An Uncomfortable Message
When the inbox gives you the unexplained ick
Yesterday I opened a message and immediately felt it.
Nothing had happened yet. No response, no conflict, nothing I could point to. Just a slight shift, like something had tilted a few degrees off center.
The message itself was normal. Neutral, even. But as I read it, I could feel my body move ahead of me, already forming a response, already trying to correct for something that hadn’t quite gone wrong.
I could feel the tightening in my chest, the small urgency to get it right, to explain myself. Not in a dramatic way. Just enough to make me want to answer quickly, to smooth it out before it became something else.
I started typing.
Then I stopped.
Not because I knew what to do instead, but because I could see what I was about to do. I wasn’t responding to the message. I was responding to the feeling that came with it.
I sat there for a moment, the screen still open, the cursor blinking in that steady, indifferent way.
The feeling didn’t go anywhere. If anything, it became more noticeable once I wasn’t moving past it. A kind of low-grade discomfort, like I was leaving something unfinished.

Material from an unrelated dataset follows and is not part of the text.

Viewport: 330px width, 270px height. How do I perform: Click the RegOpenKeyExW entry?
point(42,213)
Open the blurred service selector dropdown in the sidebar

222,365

My mind kept offering small adjustments. Say it this way. Clarify that part. Maybe soften the tone. Each one felt like it would fix something, though I couldn’t have said exactly what.
I walked away.
It wasn’t a long time. Maybe five minutes. Long enough for the urgency to loosen slightly, but not disappear. Long enough to see that the pressure I felt to respond wasn’t coming from the situation itself.
When I looked at the message again, it hadn’t changed. But the way I was relating to it had.
I typed a shorter response this time. More direct. I didn’t try to anticipate how it would land or adjust for every possible reading. I sent it despite the urge to overanalyzing or check every comma.
For a moment, the discomfort came back. A flicker of doubt. Maybe I messed up. I noticed that I was now worried about things outside of my control. The message had been sent and I resisted the urge to linger on it.
I wanted to choose differently so I picked up a book that makes me laugh out loud. As I read the tension and worry faded, but what stayed with me wasn’t the message, but how quickly I had moved to manage something that wasn’t fully there. How fast that small, unsettled feeling turned into a need to act.
It’s subtle enough that it looks like good decision-making.
Being thoughtful.
Being careful. But it carries a different kind of weight when it’s driven by that underlying pressure to resolve.
I keep noticing how often I do this. Not just with messages, but with small decisions throughout the day. A plan that suddenly feels off. A choice that doesn’t settle cleanly. The immediate reach toward fixing, adjusting, getting it right.
I don’t think that part goes away.
But there is something different about seeing it as it happens. Catching that first shift before it turns into a full response. Staying just long enough to feel it without immediately organizing around it. Choosing how you want to respond rather than letting discomfort guide a response.
The decision itself doesn’t become perfect.
It just becomes a little less reactive.

This is really good and well said. Thank you.